> [Entries shown]
::::::
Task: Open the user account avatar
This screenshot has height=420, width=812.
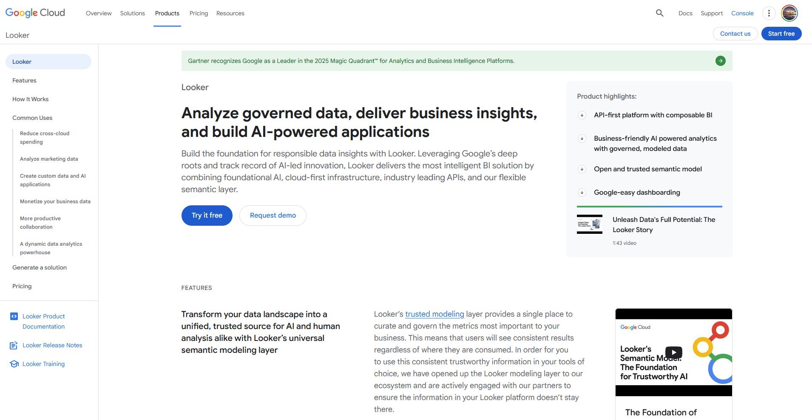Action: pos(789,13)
::::::
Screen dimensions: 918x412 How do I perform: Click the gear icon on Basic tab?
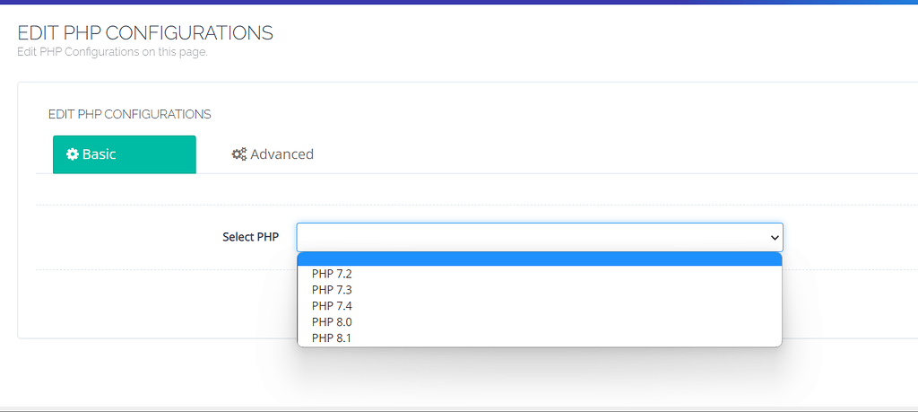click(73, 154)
::::::
> [What you have to do]
Please write out again, in full, the items between the lines holding "Task: Open the user account avatar" and "Action: pos(789,13)", inclusive, shifting every coordinate in the answers up by 122. Leave the pictures out.

> [Full output]
Task: Open the user account avatar
This screenshot has height=420, width=812.
Action: pos(911,135)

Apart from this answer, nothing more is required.